Krakatoa exhibited its first stirrings in more than 200 years on May 20, 1883. when the passing German ship Elizabeth reported a cloud of ash and dust above the island. For the next two months, similar explosions would be witnessed by commercial liners and natives on nearby Java and Sumatra. With little to no idea of the impending catastrophe, the local inhabitants greeted the volcanic activity with festive excitement. Thunderous rumblings, incandescent clouds and natural fireworks lighting the night sky not only brought hordes of sightseers, but prompted people on nearby islands to hold festivals.
However, soon excitement turned to horror as Krakatoa literally blew itself apart, setting off a chain of natural disasters that would be felt around the world for years to come.
At 1.06pm on August 26 the first of a series of increasingly violent explosions occurred, and at 2pm a cloud of black ash rose 27km into the sky.
By the following morning Krakatoa’s three craters had been raging for more than 14 hours and then starting at 5.30am came a series of four monumental explosions. The third, at 10.02am, was so loud that it was heard nearly 3,200km away in Perth, Western Australia, and 4,800km away in Mauritius. This was the loudest noise the world had ever known, the equivalent of 200 megatons of TNT, 13,000 times the size of the bomb that destroyed Hiroshima.

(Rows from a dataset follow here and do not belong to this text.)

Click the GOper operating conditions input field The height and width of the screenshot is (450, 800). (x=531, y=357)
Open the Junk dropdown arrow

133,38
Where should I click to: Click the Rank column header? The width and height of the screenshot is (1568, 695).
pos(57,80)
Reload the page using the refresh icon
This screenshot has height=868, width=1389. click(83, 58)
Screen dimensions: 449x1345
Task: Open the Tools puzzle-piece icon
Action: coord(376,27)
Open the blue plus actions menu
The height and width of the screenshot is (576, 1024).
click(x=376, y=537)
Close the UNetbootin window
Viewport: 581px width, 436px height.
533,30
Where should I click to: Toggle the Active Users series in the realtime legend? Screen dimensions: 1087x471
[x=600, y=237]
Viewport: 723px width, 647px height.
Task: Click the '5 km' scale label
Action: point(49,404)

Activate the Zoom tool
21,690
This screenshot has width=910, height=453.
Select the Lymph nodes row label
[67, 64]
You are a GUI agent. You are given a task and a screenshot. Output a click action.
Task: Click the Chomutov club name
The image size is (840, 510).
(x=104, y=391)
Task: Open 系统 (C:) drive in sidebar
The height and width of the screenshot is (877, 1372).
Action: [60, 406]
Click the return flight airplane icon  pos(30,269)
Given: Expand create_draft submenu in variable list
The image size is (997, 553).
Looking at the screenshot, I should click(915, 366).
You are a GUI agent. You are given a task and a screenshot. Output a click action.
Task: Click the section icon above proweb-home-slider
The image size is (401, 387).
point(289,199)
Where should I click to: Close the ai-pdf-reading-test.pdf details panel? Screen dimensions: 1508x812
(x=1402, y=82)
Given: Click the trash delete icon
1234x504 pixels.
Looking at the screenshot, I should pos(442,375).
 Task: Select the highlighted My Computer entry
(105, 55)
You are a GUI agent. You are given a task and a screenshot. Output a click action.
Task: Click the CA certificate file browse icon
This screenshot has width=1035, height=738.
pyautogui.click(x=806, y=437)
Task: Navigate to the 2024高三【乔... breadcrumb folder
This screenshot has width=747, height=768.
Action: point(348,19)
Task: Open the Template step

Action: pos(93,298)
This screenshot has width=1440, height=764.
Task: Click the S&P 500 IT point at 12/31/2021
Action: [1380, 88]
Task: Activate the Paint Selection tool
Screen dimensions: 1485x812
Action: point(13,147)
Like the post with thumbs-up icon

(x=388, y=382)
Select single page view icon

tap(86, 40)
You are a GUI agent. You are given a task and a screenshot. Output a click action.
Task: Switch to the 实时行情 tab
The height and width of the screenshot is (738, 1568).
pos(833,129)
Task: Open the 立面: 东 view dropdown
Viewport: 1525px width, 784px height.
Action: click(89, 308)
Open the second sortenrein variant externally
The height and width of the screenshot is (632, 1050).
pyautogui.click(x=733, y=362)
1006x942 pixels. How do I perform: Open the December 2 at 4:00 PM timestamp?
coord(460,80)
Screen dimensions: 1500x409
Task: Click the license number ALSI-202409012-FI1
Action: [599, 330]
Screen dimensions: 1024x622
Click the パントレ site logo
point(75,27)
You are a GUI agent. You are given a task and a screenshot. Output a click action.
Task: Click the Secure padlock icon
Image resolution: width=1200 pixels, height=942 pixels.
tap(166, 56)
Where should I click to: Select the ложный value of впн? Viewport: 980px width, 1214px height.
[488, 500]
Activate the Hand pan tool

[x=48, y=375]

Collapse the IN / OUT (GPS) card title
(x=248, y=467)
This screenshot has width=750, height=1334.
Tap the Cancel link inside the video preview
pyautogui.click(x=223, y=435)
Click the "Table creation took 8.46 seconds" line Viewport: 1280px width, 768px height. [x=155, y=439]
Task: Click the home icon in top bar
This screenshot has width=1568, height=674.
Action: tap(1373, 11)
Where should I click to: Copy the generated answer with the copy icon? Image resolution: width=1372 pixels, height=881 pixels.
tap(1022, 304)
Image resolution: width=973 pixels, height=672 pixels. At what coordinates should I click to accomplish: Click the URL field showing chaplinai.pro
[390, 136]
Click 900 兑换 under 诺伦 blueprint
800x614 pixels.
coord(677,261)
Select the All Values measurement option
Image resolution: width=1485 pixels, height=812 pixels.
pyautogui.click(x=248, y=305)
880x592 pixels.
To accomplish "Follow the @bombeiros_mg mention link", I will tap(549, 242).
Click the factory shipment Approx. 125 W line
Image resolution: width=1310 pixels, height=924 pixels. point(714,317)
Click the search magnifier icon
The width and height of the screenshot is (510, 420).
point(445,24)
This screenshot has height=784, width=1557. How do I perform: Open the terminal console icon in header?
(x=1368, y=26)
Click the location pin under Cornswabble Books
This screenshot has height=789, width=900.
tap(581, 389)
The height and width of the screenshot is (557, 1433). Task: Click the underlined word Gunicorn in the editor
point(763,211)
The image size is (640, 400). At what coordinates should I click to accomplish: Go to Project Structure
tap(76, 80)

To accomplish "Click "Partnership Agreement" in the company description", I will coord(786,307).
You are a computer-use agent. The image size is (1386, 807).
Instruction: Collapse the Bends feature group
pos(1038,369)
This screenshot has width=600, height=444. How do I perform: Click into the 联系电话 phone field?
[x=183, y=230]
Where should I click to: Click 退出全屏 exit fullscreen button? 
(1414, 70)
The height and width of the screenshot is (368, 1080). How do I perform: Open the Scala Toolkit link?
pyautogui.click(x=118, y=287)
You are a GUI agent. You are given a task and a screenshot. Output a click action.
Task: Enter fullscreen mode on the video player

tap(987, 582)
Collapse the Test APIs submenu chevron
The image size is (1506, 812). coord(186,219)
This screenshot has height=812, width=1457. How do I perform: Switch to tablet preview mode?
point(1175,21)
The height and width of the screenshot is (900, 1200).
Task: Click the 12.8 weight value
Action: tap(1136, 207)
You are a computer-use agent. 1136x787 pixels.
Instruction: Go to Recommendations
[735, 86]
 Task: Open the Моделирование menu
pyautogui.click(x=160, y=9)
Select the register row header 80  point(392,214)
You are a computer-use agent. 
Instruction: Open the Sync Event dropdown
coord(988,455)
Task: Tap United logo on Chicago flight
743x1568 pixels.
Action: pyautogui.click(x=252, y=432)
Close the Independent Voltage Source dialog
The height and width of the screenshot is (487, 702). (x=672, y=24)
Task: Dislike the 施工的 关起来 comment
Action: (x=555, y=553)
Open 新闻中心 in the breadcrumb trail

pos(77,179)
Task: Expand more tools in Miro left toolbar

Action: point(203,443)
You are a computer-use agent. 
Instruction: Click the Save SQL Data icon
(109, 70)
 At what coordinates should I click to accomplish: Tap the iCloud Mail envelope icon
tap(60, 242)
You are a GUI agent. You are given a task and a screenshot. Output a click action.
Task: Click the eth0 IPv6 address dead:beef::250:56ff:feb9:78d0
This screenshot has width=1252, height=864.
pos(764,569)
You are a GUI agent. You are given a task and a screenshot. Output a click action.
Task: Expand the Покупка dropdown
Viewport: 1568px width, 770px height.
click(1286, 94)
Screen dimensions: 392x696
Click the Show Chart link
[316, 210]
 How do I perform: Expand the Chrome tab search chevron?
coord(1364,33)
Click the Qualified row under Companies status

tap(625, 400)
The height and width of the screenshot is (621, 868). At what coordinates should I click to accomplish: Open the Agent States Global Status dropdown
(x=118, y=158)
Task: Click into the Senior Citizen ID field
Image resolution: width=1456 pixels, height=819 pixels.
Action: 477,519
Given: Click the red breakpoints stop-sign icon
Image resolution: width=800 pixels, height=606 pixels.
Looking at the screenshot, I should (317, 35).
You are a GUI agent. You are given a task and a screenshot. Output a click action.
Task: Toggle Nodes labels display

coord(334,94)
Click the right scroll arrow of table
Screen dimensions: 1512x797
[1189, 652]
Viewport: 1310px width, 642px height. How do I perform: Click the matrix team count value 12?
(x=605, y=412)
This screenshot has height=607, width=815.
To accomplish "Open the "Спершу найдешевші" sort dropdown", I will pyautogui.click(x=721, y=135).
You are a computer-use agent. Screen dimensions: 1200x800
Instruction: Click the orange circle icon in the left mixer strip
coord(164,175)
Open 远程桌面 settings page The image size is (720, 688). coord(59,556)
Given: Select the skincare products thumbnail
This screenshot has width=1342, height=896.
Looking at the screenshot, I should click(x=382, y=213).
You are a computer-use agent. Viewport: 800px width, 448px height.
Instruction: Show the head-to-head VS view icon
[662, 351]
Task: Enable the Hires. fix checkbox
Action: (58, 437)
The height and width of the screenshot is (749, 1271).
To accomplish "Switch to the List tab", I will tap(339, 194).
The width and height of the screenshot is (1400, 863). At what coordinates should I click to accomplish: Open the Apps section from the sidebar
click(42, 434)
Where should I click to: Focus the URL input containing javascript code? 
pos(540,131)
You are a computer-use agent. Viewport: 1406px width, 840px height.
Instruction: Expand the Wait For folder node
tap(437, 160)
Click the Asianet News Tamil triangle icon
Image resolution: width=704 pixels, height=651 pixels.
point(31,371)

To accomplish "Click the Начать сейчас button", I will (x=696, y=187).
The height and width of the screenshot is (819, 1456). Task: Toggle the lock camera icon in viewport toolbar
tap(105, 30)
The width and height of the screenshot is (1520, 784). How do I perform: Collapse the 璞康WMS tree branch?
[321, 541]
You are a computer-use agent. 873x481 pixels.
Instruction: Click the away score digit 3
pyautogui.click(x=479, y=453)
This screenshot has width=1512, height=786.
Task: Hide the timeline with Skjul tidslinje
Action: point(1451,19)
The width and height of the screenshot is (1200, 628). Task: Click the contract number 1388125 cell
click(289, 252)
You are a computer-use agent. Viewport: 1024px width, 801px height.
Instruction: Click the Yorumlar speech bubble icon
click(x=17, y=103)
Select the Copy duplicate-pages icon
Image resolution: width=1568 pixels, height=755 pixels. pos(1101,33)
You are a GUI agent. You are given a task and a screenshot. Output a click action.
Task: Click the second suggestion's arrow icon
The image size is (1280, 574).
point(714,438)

The colossal series of explosions propelled ash to a height of 80km into the sky. Of the estimated 36,400 deaths, at least 31,000 were caused by tsunamis created when two-thirds of Krakatoa island was engulfed by water and literally disappeared.
Terrified people on nearby islands tried to flee when a tidal wave 36.5m high and moving at an estimated 480km per hour bore down upon them. As it hit the coast of Java it travelled about 24km inland, canceling the town of Anyer.
Then came the pyroclastic flows, a fluidised mixture of hot rock fragments, hot gases and entrapped air that moves at high speed, as much as 160km per hour, with temperatures reaching 600 to 700°C.
An estimated 4,500 people in their path were burned to death as the flows, stretching possibly 64km, roared over land and sea.
The eruptions diminished rapidly after the fourth massive explosion and by the morning of August 28, Krakatoa was silent.
However, two-thirds of the island had been destroyed, vanishing under the waves. Small eruptions, mostly of mud, continued until October.
Fine dust from the explosions drifted around the Earth, causing spectacular sunsets for a number of months but also forming an atmospheric veil that lowered global temperatures by several degrees.
Further volcanic activity over the years led to the creation of a new island at the same location. It is called Anak Krakatau, Indonesian for “Child of Krakatoa”, and it emerged in 1927 from the caldera left by the 1883 catastrophe.
Eruptions have continued there, most recently in each year from 2009 to 2012, and then a major event in December 2018. The eruption of Anak Krakatoa in 2018 caused a landslide and a tsunami with waves between 5 to 13m high. The water penetrated the coasts of Java and Sumatra as far as 330m, killng 427 people who were caught completely off guard.
In addition to Krakatoa, which is still active, Indonesia has another 130 active volcanoes, the most of any country in the world.